To further validate the result, PCA analysis was employed, which categorized all 36 accessions into three different groups according to different province (Figure 6). The regions of West-Bengal and Assam fell sharply in two different quadrants, whereas accessions from Odisha share another quadrant with slight deviations of a few constituents. This may be due to the collection of samples from diverse eco-regions of Odisha (Figure 6).

Figure 6

Three different provinces and their respective accessions falling into different quadrants in score plot of principal component analysis (PCA) showing significant diversity w.r.t constituents having area % ≥ 1.

The PCA analysis biplot presented the constituents responsible for the variations among 36 accessions of three provinces (Figure 7). The key constituents responsible for the variation in Odisha province are EPMC (20.14– 41.1%), germacrene D (1–1.9%), and limonene (1–2.1%).
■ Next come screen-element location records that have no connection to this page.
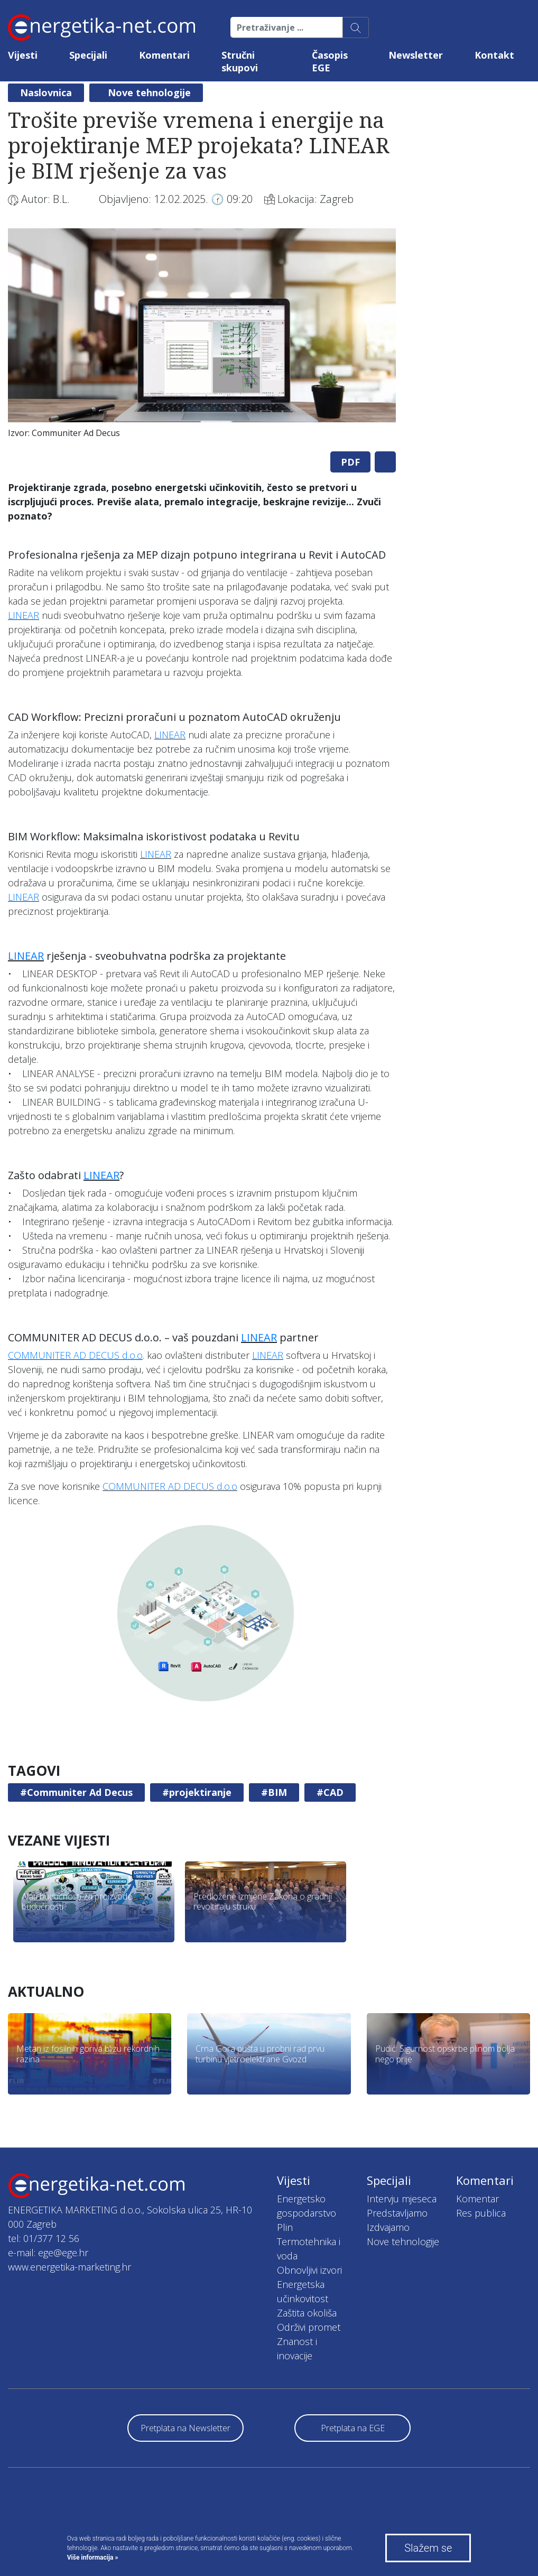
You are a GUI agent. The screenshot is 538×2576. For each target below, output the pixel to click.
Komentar (477, 2198)
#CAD (330, 1792)
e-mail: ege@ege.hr (48, 2252)
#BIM (274, 1792)
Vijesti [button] (23, 55)
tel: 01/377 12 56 (43, 2238)
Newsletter (415, 55)
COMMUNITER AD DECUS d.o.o (75, 1355)
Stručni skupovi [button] (239, 61)
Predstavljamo (397, 2213)
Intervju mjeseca (402, 2198)
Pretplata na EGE (353, 2428)
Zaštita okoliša (307, 2312)
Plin (285, 2227)
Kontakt (494, 55)
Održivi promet (308, 2327)
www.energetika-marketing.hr (69, 2266)
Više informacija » (92, 2557)
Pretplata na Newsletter (185, 2428)
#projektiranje (196, 1792)
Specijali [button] (88, 55)
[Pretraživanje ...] (286, 27)
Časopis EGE (330, 61)
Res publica (481, 2213)
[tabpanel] (202, 335)
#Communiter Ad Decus (76, 1792)
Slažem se (428, 2548)
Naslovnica (46, 92)
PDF (350, 462)
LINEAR (23, 615)
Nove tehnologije (149, 92)
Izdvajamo (388, 2227)
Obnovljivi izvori (309, 2270)
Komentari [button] (164, 55)
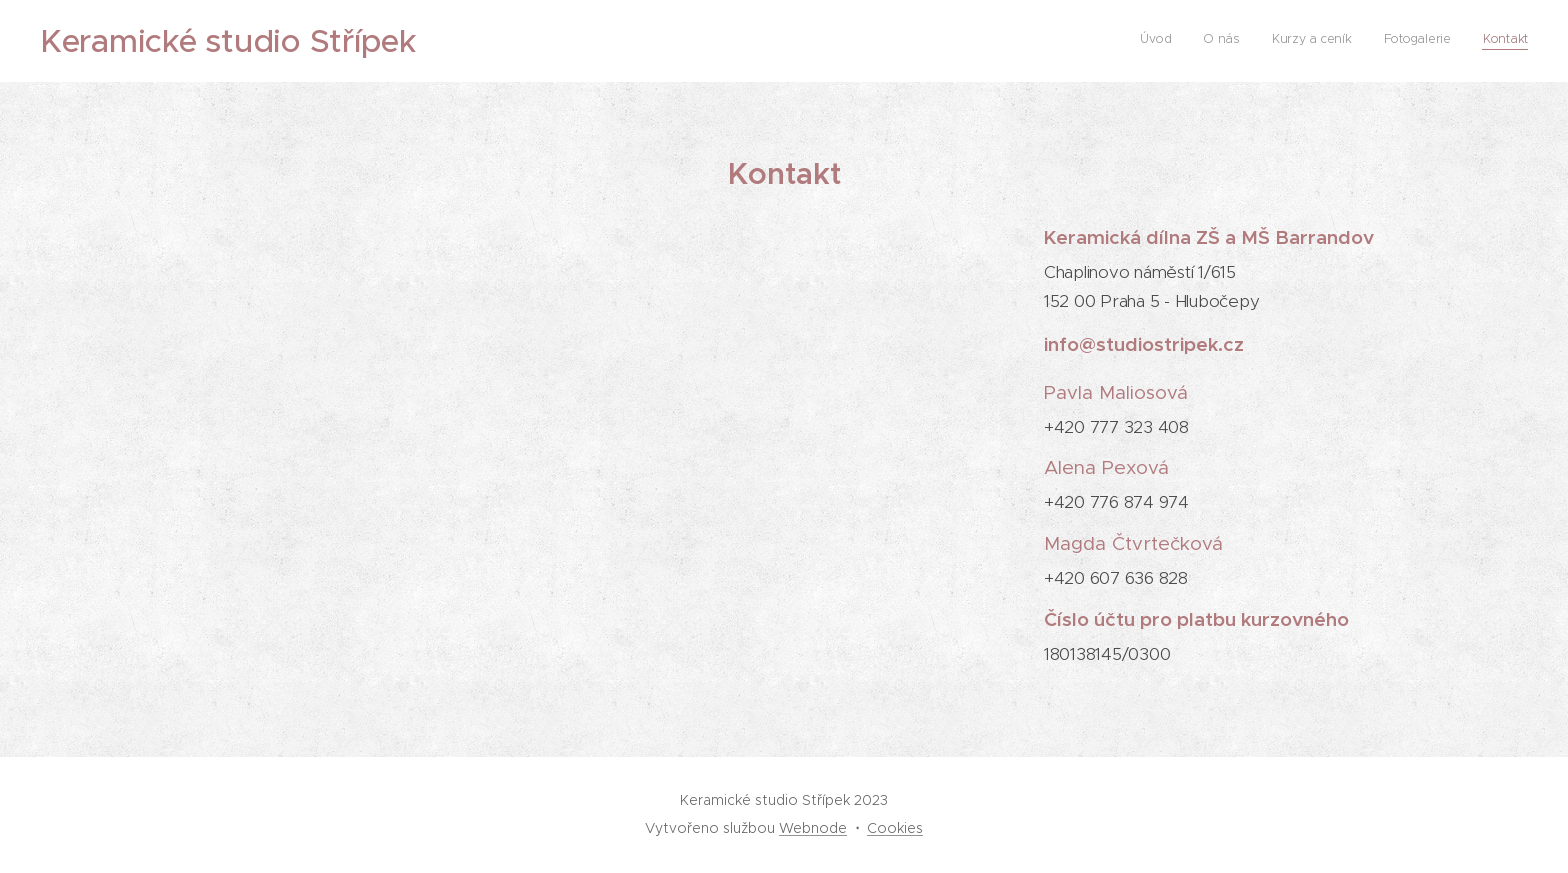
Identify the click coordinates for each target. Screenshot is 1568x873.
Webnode (813, 828)
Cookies (895, 828)
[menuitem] (1405, 41)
In West Bengal p-cymene (1–1.42%), α-terpinyl acetate (0.12–1.08%), were mostly responsible for the variation from the other two provinces. Similarly, in Assam accessions compounds like o-cymene (1.01–1.9%), β-pinene (1.01–1.31%), and α-gurjunene (1–1.56%) have been identified as responsible for the variations among the other two provinces.

Figure 7

PCA Biplot graph representing individual constituents responsible for the variation among provinces.
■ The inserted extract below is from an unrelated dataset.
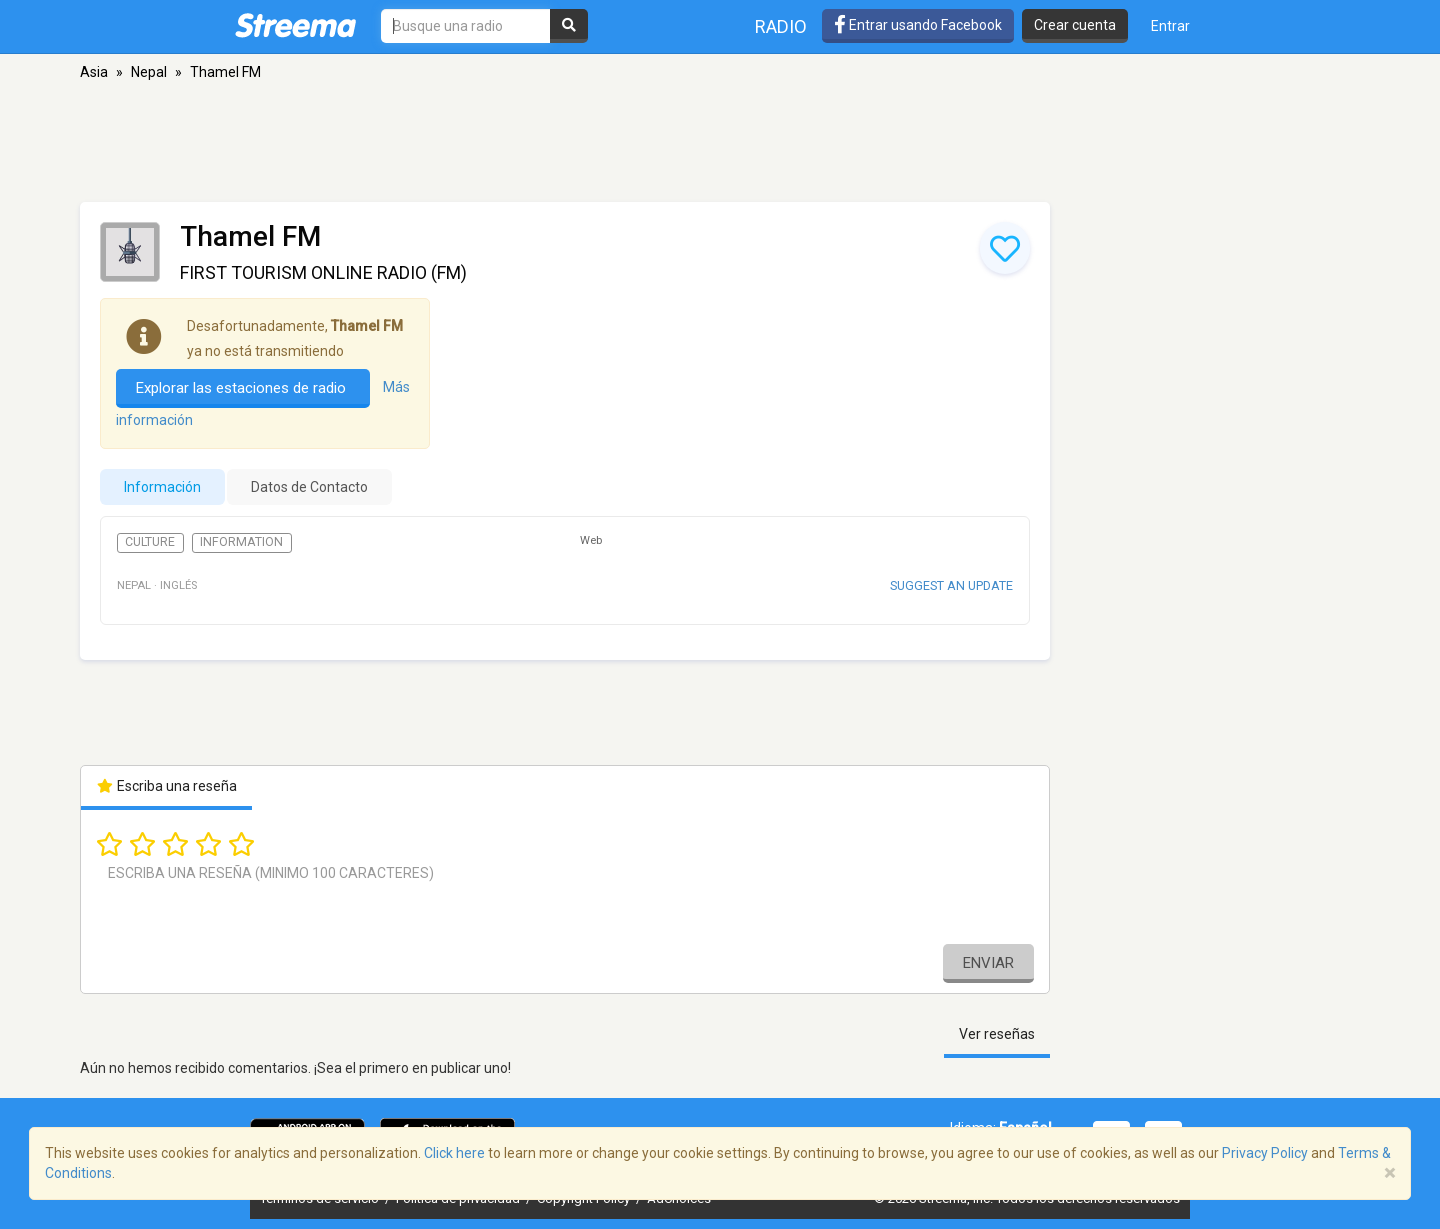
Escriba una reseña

The variations obtained in phyto-constituents are quite natural as these accessions have been taken from different geographical regions. Due to their different geographical regions, the species are exposed to different exogenous factor-related stresses which lead to the production of different secondary metabolites for their defense [40]. Several reports in other species are also available in which variation in constituents was discussed for different eco-regions [35,36]. Identifying a single parameter responsible for such variations is a very cumbersome process as collective exogenous factors such as soil, pH, altitude, growing site precipitation, etc. may be responsible for such variations as discussed by other researchers [22,29]. All these parameters may not be present at a single region, which leads to variation in essential oil yield and its constituents. PCA and AHC were used for the first time as pattern recognizing methods to study the chemical diversity analysis of K. galanga essential oil. This approach it has also been successfully employed to analyze the correlation and variation in different crops [35,36,41].

4. Conclusions

It can be concluded from the current study that there are variations in the yield and chemical composition of different K. galanga accessions collected from Odisha, West-Bengal, and Assam provinces of India. The impact of environmental factors of different geographical regions may be the possible reason to account for the observed variations in essential oil yield and quality constituents. All these accessions were characterized by a maximum amount of phenyl polypropanoids, which were cinnamic acid esters. Two chemovars obtained in this study (K.g16 and K.g14) with highest essential oil yield and quality constituent could be utilized for large scale cultivation with a view towards industrial utilization.